According to Dan Duarte, director of the Special Department of Special Assets of Prestance in Difficulty, around a third of borrowers in difficulty offer an act instead of foreclosure to their lenders, director of the Tri-Counte Banque Special Active Department, which has moderated a panel on “outing strategies of the forced owner”.

Duarte said that he had seen so many borrowers ready to walk for years, often leaving the bank not only the building, but also the taxes due.

(Photos of Emily Landes)
Distress of commercial properties: increase in acts instead of foreclosure
(Photos of Emily Landes)
Distress of commercial properties: increase in acts instead of foreclosure
(Photos of Emily Landes)
Distress of commercial properties: increase in acts instead of foreclosure
(Photos of Emily Landes)
Distress of commercial properties: increase in acts instead of foreclosure
(Photos of Emily Landes)

“The borrower actually comes to the bank and says:” Listen, will you accept an act-in-Lieu? We have finished. We don’t want to go through the foreclosure process. We do not want to assume default interest rates. We just want to give it to you, “he said.

But banks do not want to have more buildings, especially when the value of the property becomes considerably lower than the debt. Thus, although there is simplicity to the act-to-the-first agreements, “we spend a lot of time trying to avoid this,” said Seth Moldoff, director of special assets for Umpqua Bank.

“The offer of the act-in-place is interesting, but that will not generally work well from the point of view of the bank,” he said.

Moldoff has added that sometimes his front -line bankers will try to update payments in the training group simply because they are a few years behind land tax. But in the current environment, this is not enough to note, he said.

“I understand the concern, but we have to focus on companies that do not pay the bank, and we will treat land taxes at the end of the day,” he said.

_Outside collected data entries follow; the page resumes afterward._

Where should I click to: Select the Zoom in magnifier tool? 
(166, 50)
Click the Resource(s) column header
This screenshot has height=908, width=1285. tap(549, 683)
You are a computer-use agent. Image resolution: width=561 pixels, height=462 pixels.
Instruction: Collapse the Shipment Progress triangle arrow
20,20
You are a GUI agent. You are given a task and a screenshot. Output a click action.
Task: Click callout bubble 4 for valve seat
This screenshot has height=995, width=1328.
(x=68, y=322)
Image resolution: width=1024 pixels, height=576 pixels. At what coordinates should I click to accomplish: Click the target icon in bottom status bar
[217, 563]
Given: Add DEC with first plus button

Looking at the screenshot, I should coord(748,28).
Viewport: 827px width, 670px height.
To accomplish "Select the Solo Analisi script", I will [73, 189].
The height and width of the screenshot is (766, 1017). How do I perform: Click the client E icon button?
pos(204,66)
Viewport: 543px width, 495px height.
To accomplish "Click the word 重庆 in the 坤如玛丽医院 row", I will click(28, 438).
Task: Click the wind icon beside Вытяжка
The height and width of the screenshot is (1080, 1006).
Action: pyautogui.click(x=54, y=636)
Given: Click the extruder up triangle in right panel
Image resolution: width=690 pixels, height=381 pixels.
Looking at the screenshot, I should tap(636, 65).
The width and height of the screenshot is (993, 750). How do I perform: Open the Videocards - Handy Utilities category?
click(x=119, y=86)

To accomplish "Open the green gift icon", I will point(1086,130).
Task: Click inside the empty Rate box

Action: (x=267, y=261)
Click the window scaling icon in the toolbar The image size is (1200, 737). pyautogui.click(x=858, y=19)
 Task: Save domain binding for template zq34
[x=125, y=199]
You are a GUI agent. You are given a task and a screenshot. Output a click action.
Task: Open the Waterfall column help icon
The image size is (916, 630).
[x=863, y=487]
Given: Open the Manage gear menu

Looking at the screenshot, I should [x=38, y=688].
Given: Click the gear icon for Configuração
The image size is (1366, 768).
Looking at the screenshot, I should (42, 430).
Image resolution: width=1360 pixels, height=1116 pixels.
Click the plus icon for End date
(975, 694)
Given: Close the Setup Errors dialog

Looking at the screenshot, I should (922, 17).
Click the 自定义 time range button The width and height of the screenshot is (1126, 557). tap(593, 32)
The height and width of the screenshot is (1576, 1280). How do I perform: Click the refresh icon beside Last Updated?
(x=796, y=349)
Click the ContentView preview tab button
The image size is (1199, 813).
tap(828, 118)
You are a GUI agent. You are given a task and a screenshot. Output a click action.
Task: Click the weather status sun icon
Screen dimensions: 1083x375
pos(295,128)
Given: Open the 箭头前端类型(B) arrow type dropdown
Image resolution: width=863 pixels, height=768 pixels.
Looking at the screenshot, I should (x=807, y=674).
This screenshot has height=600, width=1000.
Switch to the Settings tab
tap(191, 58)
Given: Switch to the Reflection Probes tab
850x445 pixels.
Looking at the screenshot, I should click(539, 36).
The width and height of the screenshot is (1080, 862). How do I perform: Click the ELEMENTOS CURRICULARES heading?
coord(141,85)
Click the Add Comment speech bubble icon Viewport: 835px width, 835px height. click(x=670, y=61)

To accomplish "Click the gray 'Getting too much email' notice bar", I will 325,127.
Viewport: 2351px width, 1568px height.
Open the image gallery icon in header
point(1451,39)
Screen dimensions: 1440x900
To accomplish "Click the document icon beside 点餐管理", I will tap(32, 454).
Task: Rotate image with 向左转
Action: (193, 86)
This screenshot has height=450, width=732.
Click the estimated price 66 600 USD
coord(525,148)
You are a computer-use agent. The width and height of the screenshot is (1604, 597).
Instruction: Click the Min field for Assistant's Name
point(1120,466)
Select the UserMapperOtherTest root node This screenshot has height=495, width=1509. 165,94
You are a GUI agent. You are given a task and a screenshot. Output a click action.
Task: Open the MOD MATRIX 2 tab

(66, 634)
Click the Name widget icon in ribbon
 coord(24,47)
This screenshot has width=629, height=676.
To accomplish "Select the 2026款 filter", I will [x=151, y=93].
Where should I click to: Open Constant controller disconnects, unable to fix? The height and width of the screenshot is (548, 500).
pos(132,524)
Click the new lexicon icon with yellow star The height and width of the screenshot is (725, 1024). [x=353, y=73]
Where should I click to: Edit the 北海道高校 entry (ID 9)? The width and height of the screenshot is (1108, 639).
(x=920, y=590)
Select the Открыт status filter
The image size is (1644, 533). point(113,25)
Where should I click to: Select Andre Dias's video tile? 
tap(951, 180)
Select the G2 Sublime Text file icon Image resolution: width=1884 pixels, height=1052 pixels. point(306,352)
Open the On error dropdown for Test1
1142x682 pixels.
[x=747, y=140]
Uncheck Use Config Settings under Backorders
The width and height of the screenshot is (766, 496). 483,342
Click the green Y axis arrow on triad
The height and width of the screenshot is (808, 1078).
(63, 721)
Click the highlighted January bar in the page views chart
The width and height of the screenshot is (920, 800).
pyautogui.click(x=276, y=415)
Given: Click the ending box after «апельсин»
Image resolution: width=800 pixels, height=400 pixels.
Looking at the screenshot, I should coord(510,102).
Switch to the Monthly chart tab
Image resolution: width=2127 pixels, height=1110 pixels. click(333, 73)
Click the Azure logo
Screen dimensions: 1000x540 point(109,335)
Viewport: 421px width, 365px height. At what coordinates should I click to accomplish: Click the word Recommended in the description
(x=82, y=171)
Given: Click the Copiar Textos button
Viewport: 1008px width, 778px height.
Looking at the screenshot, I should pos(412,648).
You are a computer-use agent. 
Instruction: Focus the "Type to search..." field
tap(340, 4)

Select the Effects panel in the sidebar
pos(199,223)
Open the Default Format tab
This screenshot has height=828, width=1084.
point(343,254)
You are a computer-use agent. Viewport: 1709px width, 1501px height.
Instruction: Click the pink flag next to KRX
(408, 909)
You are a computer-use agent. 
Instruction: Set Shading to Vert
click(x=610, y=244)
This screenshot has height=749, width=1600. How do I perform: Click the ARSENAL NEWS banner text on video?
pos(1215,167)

Taxes and other responsibilities, such as payments to sellers who are lagging behind of the act-in-place, can make them “quite disorderly”, said Sandra Adam, director of financial diligence and medico-legal analysis in Situta, even if there is a creative solution where a loan sale occurs before seizure.

“Work that gets what and when you could take months,” she said. “Several things happen in the background and at the same time as the sellers must be paid, so money must be distributed.”

Some lenders have also hated separating reserves to help repay the debts, even before a loan is in default, and it is a “big non-no” which could lead to a lender’s responsibility action, according to Thad Wilson, partner of the King & Spaulding law firm.